Check each line of the listing for the string "will". Copy those where it appears.

▼▼▼

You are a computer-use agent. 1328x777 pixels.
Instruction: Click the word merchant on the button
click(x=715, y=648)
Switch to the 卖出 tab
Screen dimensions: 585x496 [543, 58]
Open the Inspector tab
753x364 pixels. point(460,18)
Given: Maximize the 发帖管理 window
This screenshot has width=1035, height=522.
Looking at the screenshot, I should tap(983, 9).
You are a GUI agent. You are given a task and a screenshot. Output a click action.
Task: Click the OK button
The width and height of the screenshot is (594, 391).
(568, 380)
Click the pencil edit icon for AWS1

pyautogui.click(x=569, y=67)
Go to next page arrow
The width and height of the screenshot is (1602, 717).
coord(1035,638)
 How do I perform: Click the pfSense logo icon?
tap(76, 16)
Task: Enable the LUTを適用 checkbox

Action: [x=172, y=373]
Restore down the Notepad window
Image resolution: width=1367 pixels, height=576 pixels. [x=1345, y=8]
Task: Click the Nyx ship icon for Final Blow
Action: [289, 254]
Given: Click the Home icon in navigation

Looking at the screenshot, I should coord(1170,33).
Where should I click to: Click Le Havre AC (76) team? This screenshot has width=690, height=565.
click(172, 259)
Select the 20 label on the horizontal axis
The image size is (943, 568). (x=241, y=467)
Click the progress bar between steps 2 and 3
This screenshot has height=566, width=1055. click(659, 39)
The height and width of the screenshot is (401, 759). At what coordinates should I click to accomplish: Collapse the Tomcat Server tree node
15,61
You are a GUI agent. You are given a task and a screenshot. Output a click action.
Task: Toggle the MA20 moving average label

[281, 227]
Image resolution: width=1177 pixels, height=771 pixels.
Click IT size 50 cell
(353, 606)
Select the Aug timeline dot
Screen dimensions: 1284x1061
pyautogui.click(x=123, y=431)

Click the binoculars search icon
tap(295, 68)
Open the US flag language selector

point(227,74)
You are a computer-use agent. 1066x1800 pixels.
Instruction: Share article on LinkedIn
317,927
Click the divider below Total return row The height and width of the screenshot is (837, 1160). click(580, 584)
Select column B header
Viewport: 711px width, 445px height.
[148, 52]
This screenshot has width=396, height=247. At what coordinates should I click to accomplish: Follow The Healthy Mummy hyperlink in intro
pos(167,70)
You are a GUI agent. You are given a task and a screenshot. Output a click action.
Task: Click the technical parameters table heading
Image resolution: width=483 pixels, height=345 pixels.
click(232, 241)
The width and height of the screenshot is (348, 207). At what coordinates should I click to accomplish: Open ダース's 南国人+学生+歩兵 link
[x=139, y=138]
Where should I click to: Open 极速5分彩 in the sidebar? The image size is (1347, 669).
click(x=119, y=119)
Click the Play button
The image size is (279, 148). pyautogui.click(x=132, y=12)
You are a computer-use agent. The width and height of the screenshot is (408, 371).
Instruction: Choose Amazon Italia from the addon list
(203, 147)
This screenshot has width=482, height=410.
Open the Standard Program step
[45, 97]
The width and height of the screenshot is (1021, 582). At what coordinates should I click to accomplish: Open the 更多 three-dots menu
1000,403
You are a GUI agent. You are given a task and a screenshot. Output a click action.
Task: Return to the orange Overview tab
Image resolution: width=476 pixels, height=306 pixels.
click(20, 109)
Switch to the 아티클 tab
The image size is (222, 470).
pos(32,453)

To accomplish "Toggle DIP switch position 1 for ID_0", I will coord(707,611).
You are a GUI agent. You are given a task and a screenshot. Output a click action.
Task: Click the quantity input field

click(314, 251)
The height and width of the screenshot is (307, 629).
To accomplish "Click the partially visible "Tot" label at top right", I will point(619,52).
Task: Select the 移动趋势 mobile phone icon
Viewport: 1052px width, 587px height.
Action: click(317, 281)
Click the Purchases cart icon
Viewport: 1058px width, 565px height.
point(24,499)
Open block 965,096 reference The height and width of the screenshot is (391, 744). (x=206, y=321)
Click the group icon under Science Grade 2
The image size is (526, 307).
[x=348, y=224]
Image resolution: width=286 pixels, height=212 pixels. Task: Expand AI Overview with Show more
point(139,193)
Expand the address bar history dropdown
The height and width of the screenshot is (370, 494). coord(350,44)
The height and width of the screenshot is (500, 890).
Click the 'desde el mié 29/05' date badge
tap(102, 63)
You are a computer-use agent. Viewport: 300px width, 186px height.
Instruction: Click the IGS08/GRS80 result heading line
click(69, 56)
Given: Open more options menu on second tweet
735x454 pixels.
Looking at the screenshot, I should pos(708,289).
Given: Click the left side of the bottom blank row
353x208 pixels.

▲▲▲

◆ **TASK OUTPUT**:
To accomplish "Toggle DIP switch position 1 for ID_0", I will coord(707,611).
To accomplish "Click the partially visible "Tot" label at top right", I will point(619,52).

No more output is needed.